I also didn't own any platters that had 1-inch high sides, so I just squeezed the cake into a 9x13 baking dish, which worked wonderfully.
Unsalted butter, for the pan
1 1/2 cups all-purpose flour, plus more for the pan
1 tbsp baking powder
1 tsp ground cinnamon
4 large eggs, separated
1 1/2 cups sugar
1/2 cup milk
One 14-oz. can sweetened condensed milk
One 12-oz. can evaporated milk
1 cup heavy cream
1 tbsp orange liqueur, such as Grand Marnier (I replaced this with about 1/2 tsp orange extract)
Preheat the oven to 350F. Butter and flour a 10-inch cake pan with 2-inch-high sides, and then line the bottom with parchment paper. Butter the paper.
Mix the flour, baking powder, and cinnamon in a medium bowl.
Using an electric mixer, whip the egg whites until frothy. With the mixer running, gradually add the sugar and beat until stiff peaks form. (I could NOT get this to stiffen, even after completely starting over, probably due to so much sugar being added. I decided to not worry about it, especially since it would collapse anyway after adding the other ingredients.)

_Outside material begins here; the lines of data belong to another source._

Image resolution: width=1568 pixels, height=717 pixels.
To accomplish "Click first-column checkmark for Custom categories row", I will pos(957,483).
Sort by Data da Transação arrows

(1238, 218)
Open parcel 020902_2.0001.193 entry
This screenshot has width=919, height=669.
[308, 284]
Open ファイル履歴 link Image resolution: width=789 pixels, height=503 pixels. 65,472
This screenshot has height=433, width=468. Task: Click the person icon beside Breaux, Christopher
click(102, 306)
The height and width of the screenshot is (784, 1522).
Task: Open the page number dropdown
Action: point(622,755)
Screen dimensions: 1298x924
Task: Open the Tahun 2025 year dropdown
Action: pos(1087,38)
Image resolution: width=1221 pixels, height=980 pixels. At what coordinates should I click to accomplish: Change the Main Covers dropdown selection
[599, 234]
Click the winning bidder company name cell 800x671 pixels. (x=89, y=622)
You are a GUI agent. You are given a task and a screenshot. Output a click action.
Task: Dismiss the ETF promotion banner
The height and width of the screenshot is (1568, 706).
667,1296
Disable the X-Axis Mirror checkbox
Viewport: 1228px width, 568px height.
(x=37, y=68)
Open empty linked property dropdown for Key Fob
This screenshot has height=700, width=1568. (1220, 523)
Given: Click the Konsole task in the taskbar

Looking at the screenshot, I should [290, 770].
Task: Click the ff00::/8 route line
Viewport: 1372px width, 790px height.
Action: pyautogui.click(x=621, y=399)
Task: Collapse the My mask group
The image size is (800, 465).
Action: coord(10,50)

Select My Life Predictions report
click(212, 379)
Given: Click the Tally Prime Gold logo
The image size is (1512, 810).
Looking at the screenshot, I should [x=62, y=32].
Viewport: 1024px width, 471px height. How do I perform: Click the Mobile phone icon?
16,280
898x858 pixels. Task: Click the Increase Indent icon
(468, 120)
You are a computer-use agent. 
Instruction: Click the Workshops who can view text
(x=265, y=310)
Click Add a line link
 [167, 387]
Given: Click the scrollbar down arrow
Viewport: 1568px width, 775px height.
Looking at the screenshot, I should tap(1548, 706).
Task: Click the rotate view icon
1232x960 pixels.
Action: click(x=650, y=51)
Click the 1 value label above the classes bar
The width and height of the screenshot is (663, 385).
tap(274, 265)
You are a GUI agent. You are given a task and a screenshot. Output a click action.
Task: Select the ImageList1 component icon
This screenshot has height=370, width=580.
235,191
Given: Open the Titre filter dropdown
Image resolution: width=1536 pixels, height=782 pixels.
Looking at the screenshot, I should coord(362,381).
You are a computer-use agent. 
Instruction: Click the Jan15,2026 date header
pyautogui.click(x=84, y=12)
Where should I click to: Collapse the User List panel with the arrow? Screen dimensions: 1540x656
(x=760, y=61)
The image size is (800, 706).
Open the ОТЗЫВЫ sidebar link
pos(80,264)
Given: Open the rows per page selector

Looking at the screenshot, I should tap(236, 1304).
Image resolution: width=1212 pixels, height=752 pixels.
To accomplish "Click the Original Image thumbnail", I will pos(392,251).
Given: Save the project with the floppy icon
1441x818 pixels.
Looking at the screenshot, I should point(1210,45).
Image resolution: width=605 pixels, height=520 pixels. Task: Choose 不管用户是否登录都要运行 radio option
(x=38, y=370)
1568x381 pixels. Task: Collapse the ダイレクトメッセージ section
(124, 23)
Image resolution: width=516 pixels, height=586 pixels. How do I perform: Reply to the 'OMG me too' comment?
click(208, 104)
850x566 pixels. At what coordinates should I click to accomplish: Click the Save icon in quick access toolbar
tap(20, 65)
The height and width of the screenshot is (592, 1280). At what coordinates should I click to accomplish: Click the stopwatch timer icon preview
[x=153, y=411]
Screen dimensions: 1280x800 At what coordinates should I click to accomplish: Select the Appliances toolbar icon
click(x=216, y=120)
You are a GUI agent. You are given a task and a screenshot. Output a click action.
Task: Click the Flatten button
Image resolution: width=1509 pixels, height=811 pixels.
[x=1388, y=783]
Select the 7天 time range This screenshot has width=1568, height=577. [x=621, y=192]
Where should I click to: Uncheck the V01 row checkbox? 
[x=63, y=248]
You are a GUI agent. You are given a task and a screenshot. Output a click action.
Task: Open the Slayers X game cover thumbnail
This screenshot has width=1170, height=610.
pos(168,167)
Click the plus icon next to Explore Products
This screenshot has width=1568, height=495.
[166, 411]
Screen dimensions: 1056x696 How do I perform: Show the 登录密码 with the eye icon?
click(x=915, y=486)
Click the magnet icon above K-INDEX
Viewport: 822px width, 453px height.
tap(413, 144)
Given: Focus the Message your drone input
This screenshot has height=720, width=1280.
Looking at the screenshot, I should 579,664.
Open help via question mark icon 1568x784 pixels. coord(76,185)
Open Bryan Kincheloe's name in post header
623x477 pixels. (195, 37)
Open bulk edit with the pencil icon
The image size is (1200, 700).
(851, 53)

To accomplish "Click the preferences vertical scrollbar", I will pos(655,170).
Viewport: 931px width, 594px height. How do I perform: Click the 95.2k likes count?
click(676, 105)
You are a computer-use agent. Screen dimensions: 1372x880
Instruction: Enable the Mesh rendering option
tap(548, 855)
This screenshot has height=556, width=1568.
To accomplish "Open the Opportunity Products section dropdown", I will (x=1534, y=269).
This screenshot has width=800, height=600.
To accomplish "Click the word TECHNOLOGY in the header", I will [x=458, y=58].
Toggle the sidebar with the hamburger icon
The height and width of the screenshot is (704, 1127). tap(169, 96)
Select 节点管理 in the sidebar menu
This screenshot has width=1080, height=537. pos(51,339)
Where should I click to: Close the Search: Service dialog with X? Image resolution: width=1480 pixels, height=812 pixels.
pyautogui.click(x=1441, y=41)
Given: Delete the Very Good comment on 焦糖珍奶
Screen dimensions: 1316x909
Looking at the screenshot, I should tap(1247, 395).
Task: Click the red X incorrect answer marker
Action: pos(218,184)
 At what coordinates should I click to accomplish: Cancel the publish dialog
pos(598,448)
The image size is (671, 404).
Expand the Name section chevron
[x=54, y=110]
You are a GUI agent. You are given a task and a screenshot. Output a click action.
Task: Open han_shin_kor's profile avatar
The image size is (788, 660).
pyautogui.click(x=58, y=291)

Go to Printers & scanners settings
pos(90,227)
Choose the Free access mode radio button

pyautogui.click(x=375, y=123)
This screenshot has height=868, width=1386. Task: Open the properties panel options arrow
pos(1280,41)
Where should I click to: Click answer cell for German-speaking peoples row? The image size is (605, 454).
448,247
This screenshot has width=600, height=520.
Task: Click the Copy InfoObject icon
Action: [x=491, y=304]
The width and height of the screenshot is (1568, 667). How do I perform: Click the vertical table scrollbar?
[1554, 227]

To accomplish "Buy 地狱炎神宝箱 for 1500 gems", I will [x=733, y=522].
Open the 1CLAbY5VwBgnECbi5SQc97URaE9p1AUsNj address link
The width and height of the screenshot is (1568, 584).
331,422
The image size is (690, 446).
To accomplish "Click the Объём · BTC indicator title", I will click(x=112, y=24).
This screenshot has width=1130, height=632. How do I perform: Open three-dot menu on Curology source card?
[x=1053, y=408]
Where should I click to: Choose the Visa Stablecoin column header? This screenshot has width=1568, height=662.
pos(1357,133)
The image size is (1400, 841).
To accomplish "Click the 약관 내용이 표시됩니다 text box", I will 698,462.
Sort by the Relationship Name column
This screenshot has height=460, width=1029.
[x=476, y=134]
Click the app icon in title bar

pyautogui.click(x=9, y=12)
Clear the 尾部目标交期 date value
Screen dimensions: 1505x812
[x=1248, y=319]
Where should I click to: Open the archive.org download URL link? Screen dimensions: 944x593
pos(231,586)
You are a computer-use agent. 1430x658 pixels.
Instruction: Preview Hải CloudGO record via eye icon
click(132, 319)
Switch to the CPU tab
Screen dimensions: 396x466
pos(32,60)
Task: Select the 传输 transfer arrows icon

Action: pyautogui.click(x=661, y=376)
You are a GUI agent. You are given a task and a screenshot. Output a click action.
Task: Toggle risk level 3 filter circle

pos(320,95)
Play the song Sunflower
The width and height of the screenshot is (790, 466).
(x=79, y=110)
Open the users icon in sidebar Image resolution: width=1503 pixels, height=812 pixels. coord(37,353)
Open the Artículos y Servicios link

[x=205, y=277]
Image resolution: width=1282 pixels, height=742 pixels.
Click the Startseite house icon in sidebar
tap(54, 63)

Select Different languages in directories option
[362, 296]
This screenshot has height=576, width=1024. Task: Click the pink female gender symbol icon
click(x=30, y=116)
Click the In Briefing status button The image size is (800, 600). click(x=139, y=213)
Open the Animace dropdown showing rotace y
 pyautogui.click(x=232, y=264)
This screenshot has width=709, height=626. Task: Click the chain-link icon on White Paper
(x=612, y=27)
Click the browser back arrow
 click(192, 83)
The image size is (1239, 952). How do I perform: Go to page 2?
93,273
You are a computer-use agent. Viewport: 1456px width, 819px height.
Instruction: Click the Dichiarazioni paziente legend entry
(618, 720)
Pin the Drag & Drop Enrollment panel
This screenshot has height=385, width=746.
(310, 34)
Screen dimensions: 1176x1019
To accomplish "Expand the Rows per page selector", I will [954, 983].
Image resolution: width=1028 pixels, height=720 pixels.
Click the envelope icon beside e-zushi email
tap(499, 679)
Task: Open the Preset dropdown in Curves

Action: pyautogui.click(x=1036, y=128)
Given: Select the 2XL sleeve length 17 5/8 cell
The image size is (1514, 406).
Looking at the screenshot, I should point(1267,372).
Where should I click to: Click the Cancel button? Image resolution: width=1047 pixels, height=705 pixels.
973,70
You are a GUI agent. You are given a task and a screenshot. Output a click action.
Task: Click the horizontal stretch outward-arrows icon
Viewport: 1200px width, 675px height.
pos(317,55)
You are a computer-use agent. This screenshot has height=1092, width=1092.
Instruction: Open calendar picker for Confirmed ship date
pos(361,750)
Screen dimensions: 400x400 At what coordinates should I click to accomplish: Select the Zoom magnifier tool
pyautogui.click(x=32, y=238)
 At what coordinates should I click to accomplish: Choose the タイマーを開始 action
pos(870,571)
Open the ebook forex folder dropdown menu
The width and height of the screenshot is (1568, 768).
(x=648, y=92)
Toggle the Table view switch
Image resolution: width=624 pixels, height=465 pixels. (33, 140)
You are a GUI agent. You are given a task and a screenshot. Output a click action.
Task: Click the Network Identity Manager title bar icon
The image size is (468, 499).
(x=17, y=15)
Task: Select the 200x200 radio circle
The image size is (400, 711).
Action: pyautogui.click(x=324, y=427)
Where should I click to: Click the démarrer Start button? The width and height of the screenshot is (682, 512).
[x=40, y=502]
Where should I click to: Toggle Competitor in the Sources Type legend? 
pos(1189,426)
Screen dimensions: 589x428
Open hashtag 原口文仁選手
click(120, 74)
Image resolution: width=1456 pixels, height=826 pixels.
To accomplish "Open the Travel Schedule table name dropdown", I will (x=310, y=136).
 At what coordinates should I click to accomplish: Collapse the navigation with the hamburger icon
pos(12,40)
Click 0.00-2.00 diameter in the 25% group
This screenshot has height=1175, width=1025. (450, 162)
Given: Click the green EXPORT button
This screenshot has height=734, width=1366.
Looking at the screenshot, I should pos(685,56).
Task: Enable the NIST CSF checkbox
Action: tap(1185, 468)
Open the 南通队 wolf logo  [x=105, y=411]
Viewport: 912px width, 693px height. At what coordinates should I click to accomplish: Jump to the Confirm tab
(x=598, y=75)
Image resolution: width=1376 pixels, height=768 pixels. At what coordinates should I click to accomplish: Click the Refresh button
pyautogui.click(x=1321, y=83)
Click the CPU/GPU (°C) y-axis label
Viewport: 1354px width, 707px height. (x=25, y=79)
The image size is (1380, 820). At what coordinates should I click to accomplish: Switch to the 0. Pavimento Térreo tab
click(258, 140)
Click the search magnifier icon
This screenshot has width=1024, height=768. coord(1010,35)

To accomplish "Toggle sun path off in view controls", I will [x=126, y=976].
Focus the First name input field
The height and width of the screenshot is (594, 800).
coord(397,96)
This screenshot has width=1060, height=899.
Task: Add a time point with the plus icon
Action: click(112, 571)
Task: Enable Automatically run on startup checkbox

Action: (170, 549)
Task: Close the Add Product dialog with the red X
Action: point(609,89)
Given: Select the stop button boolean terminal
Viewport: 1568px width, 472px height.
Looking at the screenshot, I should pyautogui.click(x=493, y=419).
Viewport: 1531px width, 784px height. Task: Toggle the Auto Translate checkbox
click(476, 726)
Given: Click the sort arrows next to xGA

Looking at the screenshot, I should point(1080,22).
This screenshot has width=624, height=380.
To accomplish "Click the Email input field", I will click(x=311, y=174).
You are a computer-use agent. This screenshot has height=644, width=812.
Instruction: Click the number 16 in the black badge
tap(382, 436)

Beat in the egg yolks, one at a time, blending well after each addition. Add the flour mixture in three additions, alternating with the whole milk in two additions.
Pour the batter into the prepared pan and bake for 30 minutes, or until a tester inserted into the center comes out clean. Let the cake cool slightly in the pan; then invert it onto a platter with 1-inch-high sides.
Pierce the top of the warm cake all over with a thick skewer.
Mix the sweetened condensed milk, evaporated milk, heavy cream, and orange liqueur (or orange extract), and pour over the cake.
Cover and refrigerate until cold, about 3 hours, or overnight.
Serve as is or top with whipped cream and/or fruit, if desired.
If you have never tried tres leches cake before, prepare to fall in love.